Face à l’inflexion démographique qui touche la France comme tous les pays développés, le système de retraite par répartition ne pourra se maintenir qu’au prix de réformes paramétriques visant à relever les niveaux de cotisation (au détriment de la compétitivité de l’économie et des finances publiques), geler ou réduire les pensions, et allonger les durées de cotisations.

Pourtant, une autre voie est possible.

Plaidoyer pour un régime de retraite collectif par capitalisation

Outre des transferts inter-générationnels que l’on peut juger infondés sur le plan de l’équité, le principe de répartition, lorsqu’on l’isole du principe de mutualisation, prive également les assurés de la sur-performance que des investissements de long terme peuvent générer.

Une étude des Échos évalue à 3,4 % la surperformance du marché actions français par rapport à l’inflation depuis 1900.

De façon conservatrice, réduisons cette sur-performance à seulement 2 %, pour tenir compte des frais de gestion et de la part d’investissements plus sécurisés (obligataire) et prenons un jeune diplômé qui débuterait à 25 ans avec un salaire brut de 30.000 € et un taux de cotisation de 28 % (niveau actuel des cotisations du secteur privé). Supposons que sa progression salariale soit supérieure de 2 % à l’inflation jusqu’à ses 35 ans, puis de 1 % jusqu’à ses 45 ans, et conforme à l’inflation au-delà.

Dans un système par répartition, notre jeune diplômé devenu 40 ans plus tard jeune retraité aura cotisé un total de 436.600 € corrigés de l’inflation, et, dans un monde parfaitement stabilisé (démographie et mortalité), pourra espérer toucher des pensions pour un montant équivalent (toujours corrigé de l’inflation et en ignorant les effets de mutualisation) dans les années qu’il lui reste.

Si ces mêmes cotisations avaient été placées, dans le cadre d’un système de retraite par capitalisation, avec une sur-performance de 2 % par rapport à l’inflation, la somme accumulée se serait montée à 695.000 €.

En d’autres termes, le taux de cotisation de 28 % pourrait être réduit à 18 % pour bénéficier au final de la même pension, améliorant d’autant la compétitivité de l’économie et/ou le pouvoir d’achat (selon la répartition entre cotisations employeur/employé).

Difficile transition

Par vents démographiques contraires, basculer d’un système de retraite collective par répartition vers un système de retraite collective par capitalisation n’est pas chose aisée.
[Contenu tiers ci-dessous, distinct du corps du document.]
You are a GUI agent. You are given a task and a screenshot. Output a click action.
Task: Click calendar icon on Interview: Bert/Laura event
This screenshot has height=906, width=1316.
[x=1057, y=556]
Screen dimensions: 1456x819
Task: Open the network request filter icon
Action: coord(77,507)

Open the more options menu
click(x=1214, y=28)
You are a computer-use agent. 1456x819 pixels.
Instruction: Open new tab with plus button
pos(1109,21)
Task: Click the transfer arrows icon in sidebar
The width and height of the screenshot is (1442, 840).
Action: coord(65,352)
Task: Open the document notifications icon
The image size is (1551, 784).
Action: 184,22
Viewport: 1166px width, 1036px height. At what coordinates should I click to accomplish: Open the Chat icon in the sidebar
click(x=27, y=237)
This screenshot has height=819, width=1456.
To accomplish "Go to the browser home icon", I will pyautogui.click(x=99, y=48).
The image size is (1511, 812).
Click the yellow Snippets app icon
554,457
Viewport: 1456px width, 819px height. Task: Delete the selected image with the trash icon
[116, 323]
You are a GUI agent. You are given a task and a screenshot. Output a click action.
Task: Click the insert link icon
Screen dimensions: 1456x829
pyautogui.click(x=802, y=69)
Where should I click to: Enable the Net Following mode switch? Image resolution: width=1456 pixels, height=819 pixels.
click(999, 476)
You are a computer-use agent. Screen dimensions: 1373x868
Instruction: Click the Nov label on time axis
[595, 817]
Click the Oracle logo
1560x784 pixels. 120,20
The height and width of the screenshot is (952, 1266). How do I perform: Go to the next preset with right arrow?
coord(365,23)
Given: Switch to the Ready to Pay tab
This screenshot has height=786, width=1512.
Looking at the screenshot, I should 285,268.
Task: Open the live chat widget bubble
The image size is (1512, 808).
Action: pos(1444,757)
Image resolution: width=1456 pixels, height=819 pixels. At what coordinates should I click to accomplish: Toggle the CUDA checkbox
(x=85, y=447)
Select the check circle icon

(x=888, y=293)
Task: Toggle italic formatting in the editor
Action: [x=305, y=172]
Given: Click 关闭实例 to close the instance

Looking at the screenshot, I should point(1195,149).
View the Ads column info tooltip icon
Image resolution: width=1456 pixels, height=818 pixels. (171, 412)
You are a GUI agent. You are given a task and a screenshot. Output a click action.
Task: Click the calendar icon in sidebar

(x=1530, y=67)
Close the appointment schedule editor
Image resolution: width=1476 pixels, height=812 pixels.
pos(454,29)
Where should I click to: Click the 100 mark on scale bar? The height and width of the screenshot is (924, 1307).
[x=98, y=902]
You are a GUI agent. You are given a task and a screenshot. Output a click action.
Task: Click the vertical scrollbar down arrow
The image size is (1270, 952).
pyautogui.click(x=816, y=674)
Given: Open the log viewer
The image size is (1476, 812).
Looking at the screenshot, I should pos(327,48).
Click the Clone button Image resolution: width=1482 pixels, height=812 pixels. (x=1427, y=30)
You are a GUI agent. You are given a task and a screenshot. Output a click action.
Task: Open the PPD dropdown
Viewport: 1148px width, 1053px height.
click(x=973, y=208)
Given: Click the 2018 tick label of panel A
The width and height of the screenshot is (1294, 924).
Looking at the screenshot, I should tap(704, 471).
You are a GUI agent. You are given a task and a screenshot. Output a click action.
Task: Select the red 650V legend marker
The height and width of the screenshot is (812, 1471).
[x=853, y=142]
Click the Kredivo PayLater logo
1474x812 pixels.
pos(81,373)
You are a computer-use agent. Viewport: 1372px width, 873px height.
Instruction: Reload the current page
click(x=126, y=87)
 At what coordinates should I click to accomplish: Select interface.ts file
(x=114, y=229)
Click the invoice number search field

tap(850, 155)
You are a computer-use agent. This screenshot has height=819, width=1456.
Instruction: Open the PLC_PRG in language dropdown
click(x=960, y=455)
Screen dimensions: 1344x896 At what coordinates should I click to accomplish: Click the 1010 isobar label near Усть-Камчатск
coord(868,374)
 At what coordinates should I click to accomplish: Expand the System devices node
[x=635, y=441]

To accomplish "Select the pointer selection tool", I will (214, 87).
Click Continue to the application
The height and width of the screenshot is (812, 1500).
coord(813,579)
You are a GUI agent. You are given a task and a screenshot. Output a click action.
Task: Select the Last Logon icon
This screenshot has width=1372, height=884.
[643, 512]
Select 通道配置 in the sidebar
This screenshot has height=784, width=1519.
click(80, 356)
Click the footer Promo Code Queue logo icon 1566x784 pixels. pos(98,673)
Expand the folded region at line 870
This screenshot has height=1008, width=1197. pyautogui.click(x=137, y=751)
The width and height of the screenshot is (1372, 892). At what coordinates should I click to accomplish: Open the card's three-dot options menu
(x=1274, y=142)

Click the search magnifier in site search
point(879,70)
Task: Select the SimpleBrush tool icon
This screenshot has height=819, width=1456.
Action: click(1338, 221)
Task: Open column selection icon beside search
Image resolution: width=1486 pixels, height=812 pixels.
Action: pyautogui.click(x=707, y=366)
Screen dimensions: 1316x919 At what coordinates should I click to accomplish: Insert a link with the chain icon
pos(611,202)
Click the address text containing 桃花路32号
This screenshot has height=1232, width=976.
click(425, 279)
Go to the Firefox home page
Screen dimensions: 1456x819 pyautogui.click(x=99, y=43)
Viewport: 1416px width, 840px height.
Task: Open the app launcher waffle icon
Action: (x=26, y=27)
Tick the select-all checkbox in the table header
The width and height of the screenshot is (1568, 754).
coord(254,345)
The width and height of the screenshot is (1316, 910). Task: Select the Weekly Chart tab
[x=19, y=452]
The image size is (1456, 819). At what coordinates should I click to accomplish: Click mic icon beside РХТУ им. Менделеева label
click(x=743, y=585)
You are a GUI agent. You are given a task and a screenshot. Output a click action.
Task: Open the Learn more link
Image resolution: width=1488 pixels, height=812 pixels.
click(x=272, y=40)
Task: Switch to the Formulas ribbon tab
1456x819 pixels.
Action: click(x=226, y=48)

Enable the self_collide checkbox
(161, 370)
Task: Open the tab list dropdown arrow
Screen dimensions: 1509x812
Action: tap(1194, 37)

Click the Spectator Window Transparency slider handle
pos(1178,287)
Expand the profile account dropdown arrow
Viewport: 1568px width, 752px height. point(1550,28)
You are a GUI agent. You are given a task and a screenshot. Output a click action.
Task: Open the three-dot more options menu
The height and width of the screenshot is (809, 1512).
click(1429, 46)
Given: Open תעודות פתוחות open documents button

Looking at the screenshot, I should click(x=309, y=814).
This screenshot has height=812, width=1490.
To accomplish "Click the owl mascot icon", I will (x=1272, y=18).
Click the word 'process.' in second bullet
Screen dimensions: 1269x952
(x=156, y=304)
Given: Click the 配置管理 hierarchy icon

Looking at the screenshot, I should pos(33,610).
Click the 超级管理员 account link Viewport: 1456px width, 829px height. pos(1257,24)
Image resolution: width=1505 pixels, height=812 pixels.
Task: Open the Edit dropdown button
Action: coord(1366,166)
Il suffirait, sur le papier, d’introduire une dose de capitalisation de façon progressive tout en acceptant de financer le biseau des pensions par répartition sur les deniers publics. Tant que l’État français peut se financer en-dessous du rendement de long terme des marchés actions, le raisonnement se tient.

Malheureusement, les horizons électoraux qui guident la plupart de nos représentants politiques supportent difficilement des raisonnements à 40 ans. Et le fait que la retraite par répartition soit un totem gaulliste n’arrange rien…

L’objectif n’est pourtant pas d’enrichir BlackRock. Notre pays dispose d’acteurs majeurs de l’asset management, du private equity et de l’épargne salariale parfaitement capables d’appuyer une telle transition. Un cadre réglementaire et fiscal pourrait être mis en place pour flécher prioritairement les capitaux ainsi déployés vers les entreprises françaises ou européennes.

Dans l’attente d’un gouvernement providentiel capable de proposer et d’implémenter une telle réforme, nous réitérons notre conseil : tout au long de la vie active et le plus régulièrement possible, investir 10 % de ses revenus pour préparer sa retraite par ses propres moyens.